3. Build a Centralized DSRR Response Workflow
Avoid siloed efforts. Instead, build a centralized, automated, and auditable process to handle requests. A good workflow typically includes:
- Intake: A secure and user-friendly portal/form for individuals to submit requests
- Verification: Mechanism to authenticate the identity of the requester
- Routing: Automatically send requests to the right data custodians or departments
- Fulfillment: Pull, review, and process the requested data
- Response & Documentation: Share the data securely and maintain audit logs
4. Establish Response Timelines and SLAs
Data privacy laws often come with strict response windows. For instance:
- GDPR: 1 month (with a possible 2-month extension)
- CPRA: 45 days (with a 45-day extension)
- DPDPA (India): Specific timelines may be prescribed by the Data Protection Board
Define internal SLAs that are shorter than the legal requirements to allow room for escalations and verifications.
5. Ensure Data Security During Response
Even while fulfilling a request, your obligation to safeguard data doesn’t go away. Ensure:
- Data is shared through secure channels (not email attachments)
- Access is limited and auditable
- Responses do not inadvertently expose personal data of other individuals
Consider leveraging secure portals or encrypted file sharing solutions to deliver requested data.
6. Continuously Monitor and Improve
After processing each request, log and analyze:
- Time taken
- Types of requests received
Use these insights to refine workflows, train teams, or upgrade tools. A feedback loop ensures your system becomes more robust and efficient over time.
7. Plan for Scale
Today, you may receive 5 requests a month. Tomorrow, it could be 50. As data subjects become more privacy aware, the volume of requests is expected to rise.

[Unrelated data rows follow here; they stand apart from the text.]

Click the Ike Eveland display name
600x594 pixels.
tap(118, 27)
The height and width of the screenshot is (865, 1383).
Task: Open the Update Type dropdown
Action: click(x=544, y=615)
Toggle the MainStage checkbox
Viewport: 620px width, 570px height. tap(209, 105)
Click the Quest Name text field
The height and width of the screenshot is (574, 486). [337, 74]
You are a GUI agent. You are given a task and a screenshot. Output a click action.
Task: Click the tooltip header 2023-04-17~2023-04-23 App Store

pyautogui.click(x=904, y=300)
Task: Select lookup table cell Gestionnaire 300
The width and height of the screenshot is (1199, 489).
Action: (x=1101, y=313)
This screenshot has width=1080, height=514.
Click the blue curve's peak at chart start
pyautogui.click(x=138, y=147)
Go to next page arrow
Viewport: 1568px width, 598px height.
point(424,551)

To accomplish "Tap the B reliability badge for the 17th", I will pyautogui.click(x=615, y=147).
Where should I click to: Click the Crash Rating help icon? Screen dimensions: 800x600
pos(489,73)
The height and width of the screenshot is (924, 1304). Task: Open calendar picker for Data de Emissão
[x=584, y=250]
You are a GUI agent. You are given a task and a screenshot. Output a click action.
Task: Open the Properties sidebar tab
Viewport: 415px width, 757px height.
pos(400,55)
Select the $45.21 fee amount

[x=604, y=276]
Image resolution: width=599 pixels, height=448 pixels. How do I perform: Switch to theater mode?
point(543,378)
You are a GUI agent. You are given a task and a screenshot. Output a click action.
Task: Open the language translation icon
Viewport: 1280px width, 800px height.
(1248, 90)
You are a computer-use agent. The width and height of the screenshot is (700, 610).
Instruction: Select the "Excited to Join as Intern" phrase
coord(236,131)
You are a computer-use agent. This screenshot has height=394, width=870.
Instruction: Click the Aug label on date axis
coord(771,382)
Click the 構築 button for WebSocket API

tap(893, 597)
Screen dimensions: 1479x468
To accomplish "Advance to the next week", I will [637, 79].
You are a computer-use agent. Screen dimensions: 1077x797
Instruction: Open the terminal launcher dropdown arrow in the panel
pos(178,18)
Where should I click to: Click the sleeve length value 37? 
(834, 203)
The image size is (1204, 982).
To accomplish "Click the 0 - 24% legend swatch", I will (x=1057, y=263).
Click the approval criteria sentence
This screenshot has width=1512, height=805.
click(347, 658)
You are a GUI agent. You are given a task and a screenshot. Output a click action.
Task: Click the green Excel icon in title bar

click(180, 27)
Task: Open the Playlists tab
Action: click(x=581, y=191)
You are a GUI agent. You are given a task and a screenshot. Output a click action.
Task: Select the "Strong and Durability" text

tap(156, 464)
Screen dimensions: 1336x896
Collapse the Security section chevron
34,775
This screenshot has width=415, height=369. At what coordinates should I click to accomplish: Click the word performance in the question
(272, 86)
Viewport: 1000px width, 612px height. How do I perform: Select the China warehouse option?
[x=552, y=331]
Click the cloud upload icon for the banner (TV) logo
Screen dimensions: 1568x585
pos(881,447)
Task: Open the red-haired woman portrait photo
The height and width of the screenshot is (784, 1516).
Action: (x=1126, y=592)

Invest in scalable technologies and modular workflows that can grow with your business. Automating routine steps will save valuable time and reduce risk.
How Ardent Privacy Helps Enable Data Subject Rights Requests
Ardent Privacy addresses the complexity of fulfilling Data Subject Rights Requests (DSRRs) through its TurtleShield Data Subject Rights Management (DSRM) solution, which integrates discovery, automation, security, and compliance into a single platform:
1) Automated data discovery & mapping
The platform continuously scans both structured (databases, CRM) and unstructured (documents, emails) repositories to locate personal data. It classifies and tags records, so when a subject requests access, correction, or deletion, TurtleShield can instantly generate a comprehensive report of every relevant data point
2) Privacy-by-design data protection measures
During report generation and delivery, sensitive fields can be automatically masked or redacted according to policy. All data exported for a DSRR is encrypted in transit and at rest, and detailed audit logs capture every action for future compliance reviews
3) Compliance orchestration & regulatory alignment
Workflows within TurtleShield are pre-built to align with major global privacy laws (GDPR, DPDPA, Saudi PDPL, etc.), but are also fully configurable. This means your legal and compliance teams can adapt timelines, escalation paths, and exception rules to match local requirements without custom coding
4) Real-time analytics & continuous improvement
Dashboards provide visibility into request volumes, average response times, and common bottlenecks. Armed with these insights, organizations can optimize resource allocation, refine verification thresholds, and identify recurring data-schema gaps that slow down DSRR fulfillment
Ardent Privacy enables organizations to operationalize Data Subject Rights Requests through intelligent automation, secure workflows, and privacy by design architecture. By doing so, businesses not only ensure compliance with DPDPA, GDPR, and CCPA, but also enhance customer trust and reduce regulatory risk.
In Conclusion
Handling Data Subject Rights Requests isn’t just a legal requirement, it’s a strategic differentiator. Organizations that can efficiently, respectfully, and transparently respond to these requests will win consumer trust in an increasingly privacy-conscious world.
Start by laying the foundation: know your data, align your teams, and deploy the right tech. The rest will follow.